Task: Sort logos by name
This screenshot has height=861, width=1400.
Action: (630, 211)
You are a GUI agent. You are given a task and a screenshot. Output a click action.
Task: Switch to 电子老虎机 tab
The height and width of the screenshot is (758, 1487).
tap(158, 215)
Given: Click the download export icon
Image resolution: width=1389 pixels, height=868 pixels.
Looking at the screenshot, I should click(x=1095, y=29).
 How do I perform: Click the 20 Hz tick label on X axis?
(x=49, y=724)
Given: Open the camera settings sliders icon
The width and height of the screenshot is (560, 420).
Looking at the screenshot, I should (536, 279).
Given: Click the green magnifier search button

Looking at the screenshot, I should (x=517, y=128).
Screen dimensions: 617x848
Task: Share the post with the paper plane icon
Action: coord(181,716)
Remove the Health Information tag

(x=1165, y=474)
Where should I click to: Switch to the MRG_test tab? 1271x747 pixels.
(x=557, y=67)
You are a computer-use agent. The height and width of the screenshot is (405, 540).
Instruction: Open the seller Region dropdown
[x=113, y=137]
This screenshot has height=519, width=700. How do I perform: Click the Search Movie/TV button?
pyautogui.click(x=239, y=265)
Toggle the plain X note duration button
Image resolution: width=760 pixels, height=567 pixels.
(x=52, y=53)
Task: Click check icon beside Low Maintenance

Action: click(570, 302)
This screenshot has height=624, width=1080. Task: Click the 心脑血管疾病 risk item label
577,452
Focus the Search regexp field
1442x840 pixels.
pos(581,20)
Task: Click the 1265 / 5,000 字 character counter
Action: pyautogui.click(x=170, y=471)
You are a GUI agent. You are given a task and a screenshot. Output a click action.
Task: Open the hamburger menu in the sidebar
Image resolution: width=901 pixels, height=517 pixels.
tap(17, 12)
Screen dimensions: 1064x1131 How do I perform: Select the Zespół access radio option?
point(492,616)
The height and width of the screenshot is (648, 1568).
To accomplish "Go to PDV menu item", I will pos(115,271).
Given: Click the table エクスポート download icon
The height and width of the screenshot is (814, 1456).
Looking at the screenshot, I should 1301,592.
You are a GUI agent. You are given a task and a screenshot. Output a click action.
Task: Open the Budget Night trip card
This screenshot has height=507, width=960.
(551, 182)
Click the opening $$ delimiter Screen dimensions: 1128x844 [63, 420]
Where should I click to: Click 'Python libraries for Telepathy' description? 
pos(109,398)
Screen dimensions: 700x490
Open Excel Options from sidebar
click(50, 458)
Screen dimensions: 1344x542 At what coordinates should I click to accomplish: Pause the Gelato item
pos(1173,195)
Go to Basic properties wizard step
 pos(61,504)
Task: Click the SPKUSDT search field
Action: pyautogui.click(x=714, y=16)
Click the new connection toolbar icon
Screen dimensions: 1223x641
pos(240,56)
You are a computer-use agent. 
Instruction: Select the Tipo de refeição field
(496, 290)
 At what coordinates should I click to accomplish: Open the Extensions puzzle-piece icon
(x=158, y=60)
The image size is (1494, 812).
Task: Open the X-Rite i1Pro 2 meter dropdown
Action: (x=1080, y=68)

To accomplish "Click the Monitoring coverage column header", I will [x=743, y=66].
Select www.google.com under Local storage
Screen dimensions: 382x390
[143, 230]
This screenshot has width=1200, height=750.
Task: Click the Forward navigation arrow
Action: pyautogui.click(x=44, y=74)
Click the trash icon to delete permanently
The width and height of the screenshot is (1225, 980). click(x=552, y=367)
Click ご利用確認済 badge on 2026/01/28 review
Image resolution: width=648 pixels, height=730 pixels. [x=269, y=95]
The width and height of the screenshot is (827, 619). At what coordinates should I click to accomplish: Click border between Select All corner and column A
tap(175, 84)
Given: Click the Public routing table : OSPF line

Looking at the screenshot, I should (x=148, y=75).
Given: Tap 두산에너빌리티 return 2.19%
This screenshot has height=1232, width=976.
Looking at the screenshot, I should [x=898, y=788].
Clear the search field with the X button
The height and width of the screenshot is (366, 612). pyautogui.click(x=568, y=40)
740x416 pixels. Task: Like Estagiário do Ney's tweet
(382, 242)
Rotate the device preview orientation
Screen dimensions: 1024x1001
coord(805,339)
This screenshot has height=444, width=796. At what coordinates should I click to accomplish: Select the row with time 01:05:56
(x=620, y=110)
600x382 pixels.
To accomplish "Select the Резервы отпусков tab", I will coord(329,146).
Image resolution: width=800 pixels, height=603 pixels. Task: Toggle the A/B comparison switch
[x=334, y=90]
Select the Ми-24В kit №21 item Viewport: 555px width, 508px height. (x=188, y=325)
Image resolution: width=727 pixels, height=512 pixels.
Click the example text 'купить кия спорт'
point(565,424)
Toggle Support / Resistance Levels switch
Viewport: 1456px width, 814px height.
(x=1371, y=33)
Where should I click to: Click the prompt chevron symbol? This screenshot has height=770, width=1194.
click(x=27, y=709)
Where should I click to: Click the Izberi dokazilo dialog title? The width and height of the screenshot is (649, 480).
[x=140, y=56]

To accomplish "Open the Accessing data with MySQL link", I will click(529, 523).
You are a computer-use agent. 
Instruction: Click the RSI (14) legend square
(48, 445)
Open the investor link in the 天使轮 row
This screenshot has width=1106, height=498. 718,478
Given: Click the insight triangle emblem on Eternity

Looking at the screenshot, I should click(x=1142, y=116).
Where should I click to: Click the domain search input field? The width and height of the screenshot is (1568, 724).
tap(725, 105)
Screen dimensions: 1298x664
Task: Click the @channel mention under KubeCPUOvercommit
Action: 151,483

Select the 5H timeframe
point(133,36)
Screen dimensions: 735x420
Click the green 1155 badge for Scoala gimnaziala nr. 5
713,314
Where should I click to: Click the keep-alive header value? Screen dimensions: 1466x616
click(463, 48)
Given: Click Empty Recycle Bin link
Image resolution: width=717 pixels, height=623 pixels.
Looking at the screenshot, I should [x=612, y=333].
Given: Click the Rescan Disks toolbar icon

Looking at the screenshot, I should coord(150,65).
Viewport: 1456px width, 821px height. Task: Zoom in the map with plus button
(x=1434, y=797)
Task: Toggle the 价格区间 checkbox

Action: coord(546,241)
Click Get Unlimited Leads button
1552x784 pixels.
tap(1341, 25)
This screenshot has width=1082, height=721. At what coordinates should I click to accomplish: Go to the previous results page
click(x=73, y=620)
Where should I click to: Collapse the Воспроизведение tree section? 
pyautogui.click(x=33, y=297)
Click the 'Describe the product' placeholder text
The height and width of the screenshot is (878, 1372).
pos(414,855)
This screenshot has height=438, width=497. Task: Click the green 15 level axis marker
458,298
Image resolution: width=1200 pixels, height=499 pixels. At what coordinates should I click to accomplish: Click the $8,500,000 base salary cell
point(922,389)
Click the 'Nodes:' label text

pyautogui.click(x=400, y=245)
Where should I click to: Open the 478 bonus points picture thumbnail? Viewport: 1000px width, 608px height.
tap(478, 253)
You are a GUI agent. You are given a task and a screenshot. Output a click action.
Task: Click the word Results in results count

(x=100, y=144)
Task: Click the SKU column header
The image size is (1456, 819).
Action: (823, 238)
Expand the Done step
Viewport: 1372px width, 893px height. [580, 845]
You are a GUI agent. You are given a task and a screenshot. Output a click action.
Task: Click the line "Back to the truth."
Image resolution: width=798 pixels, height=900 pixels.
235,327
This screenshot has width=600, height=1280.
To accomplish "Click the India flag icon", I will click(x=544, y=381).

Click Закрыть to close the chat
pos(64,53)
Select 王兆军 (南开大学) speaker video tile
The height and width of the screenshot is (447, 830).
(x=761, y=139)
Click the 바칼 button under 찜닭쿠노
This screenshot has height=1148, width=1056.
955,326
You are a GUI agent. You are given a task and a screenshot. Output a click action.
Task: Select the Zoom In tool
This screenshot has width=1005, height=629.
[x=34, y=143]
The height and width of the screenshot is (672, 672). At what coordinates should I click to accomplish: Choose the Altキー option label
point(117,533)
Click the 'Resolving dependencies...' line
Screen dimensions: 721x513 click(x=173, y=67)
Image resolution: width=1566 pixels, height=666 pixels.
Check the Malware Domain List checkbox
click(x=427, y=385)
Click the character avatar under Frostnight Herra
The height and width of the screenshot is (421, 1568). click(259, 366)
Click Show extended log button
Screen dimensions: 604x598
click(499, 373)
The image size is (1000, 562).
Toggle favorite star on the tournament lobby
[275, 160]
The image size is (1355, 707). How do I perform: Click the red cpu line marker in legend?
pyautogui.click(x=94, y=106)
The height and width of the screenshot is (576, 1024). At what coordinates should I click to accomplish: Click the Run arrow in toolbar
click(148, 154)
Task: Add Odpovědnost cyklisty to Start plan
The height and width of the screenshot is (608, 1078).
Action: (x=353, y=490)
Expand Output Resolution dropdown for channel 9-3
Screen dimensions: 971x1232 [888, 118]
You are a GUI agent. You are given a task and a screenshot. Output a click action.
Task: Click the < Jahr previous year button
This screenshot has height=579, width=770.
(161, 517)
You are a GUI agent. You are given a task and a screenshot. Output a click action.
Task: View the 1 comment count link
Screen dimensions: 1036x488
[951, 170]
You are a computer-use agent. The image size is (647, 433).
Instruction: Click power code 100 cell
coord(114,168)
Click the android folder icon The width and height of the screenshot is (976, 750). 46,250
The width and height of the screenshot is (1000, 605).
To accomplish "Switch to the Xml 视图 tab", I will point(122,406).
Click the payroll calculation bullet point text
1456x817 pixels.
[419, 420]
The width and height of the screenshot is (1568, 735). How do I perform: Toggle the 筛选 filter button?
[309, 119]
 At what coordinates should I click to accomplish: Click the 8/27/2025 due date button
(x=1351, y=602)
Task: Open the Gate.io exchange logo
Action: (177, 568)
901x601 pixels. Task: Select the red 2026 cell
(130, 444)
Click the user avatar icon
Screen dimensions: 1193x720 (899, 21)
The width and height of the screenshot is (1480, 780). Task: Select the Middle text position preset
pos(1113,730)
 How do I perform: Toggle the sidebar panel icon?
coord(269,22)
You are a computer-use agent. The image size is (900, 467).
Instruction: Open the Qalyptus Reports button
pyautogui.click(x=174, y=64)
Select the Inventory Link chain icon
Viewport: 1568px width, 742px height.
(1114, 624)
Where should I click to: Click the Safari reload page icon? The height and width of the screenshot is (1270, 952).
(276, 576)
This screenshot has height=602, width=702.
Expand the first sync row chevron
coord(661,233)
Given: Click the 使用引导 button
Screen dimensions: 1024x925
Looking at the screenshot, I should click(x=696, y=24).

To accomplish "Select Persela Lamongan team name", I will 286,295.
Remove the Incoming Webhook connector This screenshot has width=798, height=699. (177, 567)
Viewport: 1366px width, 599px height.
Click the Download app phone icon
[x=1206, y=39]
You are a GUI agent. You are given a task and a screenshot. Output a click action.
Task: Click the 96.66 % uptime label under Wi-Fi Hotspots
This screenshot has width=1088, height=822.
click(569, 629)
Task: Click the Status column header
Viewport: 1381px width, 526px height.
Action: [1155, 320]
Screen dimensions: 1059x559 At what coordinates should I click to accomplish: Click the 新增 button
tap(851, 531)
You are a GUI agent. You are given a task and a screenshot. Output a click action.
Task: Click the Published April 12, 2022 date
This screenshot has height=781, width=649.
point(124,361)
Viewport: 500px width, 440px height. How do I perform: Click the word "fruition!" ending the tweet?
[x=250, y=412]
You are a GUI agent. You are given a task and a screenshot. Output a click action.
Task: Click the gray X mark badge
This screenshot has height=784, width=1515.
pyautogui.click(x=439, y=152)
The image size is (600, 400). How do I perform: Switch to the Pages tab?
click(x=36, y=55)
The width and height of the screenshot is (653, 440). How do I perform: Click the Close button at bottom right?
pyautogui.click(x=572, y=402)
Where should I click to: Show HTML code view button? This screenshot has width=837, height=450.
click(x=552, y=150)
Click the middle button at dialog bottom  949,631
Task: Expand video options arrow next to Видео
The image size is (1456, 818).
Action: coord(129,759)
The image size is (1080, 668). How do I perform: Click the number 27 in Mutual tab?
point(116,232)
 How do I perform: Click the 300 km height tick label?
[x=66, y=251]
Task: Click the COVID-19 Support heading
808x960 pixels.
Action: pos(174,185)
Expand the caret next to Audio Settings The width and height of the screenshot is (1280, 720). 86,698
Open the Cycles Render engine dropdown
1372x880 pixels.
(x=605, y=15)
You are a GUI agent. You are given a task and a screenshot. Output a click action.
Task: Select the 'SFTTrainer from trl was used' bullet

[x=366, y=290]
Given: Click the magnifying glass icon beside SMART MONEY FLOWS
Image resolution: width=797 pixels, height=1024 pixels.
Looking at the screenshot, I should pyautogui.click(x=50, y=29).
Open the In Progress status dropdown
* * * * * * * * *
:: WHAT THE TASK ASKS ::
A complete answer reproduces every line of the records in which the word "menu" occurs.

:: WORKED SOLUTION ::
Task: Open the hamburger menu in the sidebar
To accomplish "Go to PDV menu item", I will pos(115,271).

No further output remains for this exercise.